In July 2010, TCF Bank agreed to the issuance of a
Consent Order (the “Order”) by the OCC requiring TCF Bank
to address deficiencies in its BSA program. The Order does
not call for the payment of a civil money penalty, however
such penalties could be required for identified program
violations, for violating the Order, or for other deficiencies
in TCF Bank’s compliance with the BSA in past or future
periods. TCF believes the OCC will be issuing a written notice
to TCF related to TCF’s BSA deficiencies. Under this notice,
TCF will be provided the opportunity to respond to the OCC
and its findings outlined in this notice. After the OCC’s
review of TCF’s Response to the Notice, the OCC may impose
a penalty related to these findings.
Increased competition in an already highly
competitive financial services industry could have
a material adverse effect on TCF’s financial
condition and results of operations.
The financial services industry is highly competitive
and could become even more competitive as a result of
legislative, regulatory and technological changes, as well
as continued industry consolidation which may increase in
connection with current economic and market conditions.
TCF competes with other commercial banks, savings
and loan associations, mutual savings banks, finance
companies, mortgage banking companies, credit unions
and investment companies. In addition, technology has
lowered barriers to entry and made it possible for non-
banks to offer products and services traditionally only
provided by banks. Some of TCF’s competitors have fewer
regulatory constraints or lower cost structures. Also, the
potential need to adapt to industry changes in information
technology systems, on which TCF and the financial services
industry generally are highly dependent, could present
operational issues and require considerable capital
spending. As a result, any increased competition in the
already highly competitive financial services industry could
have a material adverse effect on TCF’s financial condition
and results of operations.
The allowance for loan and lease losses
maintained by TCF may not be sufficient.
All borrowers carry the potential to default and TCF’s
remedies to recover may not fully satisfy the obligations
owed to TCF. TCF maintains an allowance for loan losses,
which is a reserve established through a provision for loan
losses charged to expense, which represents management’s
best estimate of probable credit losses that have been
incurred within the existing portfolio of loans. The level
of the allowance for loan losses reflects management’s
continuing evaluation of industry concentrations, specific
credit risks, loan loss experience, current loan portfolio
quality, present economic, political and regulatory
conditions and unidentified losses in the current loan
portfolio. The determination of the appropriate level of
the allowance for loan losses involves a high degree of
subjectivity and requires management to make significant
estimates of current credit risks using qualitative and
quantitative factors, each of which is subject to significant
change. Changes in economic conditions affecting
borrowers, new information regarding existing loans,
identification of additional problem loans and other
factors may require an increase in the allowance for loan
losses. In addition, bank regulatory agencies periodically
review TCF’s allowance for loan losses and may require an
increase in the provision for loan losses or the recognition
of additional loan charge-offs, based on judgments
different than those of management. An increase in the
allowance for loan losses would result in a decrease in net
income, and possibly risk-based capital, and could have
a material adverse effect on TCF’s financial condition and
results of operations.

Objective: Write out, word for word, the passage of the TCF risk excerpt that begins with the words containing "Increased competition in an" and ends with "condition and results of operations.".

Data entries:
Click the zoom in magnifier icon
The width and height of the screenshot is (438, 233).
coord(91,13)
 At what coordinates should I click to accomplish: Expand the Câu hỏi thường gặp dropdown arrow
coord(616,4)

Result:
Increased competition in an already highly
competitive financial services industry could have
a material adverse effect on TCF’s financial
condition and results of operations.